* [Work instructions] Search the records for the word "computer" and copy each line in which it appears.

* [Source material]

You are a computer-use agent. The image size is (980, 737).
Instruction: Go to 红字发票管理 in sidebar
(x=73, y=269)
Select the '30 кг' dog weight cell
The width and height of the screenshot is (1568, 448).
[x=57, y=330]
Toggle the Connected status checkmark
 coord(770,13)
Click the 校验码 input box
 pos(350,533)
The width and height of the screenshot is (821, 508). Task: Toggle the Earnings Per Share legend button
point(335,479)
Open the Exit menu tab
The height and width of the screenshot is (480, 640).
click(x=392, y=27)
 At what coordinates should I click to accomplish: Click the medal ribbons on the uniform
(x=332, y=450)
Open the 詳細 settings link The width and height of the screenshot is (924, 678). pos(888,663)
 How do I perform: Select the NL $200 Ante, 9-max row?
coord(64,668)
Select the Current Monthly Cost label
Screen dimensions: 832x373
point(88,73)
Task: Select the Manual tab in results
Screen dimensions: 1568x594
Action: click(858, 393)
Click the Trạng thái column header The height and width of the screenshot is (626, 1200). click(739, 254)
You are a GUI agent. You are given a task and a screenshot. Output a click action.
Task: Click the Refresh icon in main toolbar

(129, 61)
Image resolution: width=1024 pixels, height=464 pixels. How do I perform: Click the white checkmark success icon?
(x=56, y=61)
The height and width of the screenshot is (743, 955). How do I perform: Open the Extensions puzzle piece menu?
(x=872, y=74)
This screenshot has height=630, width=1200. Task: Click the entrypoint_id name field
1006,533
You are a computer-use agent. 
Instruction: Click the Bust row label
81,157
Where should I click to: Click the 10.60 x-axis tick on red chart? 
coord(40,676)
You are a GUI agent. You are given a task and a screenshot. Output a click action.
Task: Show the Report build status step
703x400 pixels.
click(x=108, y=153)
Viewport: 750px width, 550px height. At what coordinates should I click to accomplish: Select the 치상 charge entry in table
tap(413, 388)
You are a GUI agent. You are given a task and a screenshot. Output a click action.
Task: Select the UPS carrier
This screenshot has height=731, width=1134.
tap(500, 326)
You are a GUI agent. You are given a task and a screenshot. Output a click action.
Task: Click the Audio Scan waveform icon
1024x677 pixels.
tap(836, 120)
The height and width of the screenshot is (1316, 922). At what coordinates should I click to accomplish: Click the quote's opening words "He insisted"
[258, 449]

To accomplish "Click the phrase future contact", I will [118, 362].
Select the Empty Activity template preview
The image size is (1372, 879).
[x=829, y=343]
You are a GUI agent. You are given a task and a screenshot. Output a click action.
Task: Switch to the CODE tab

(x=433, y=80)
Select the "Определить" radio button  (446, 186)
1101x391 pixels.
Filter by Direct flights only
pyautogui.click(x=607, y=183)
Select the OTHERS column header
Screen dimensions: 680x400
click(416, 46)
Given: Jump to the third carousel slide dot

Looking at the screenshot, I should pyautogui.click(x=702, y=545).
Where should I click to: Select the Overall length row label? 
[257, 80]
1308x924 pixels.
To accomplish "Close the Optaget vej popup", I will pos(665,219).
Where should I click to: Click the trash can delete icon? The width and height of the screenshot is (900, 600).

* [Written reply]
You are a computer-use agent. The image size is (980, 737).
You are a computer-use agent. 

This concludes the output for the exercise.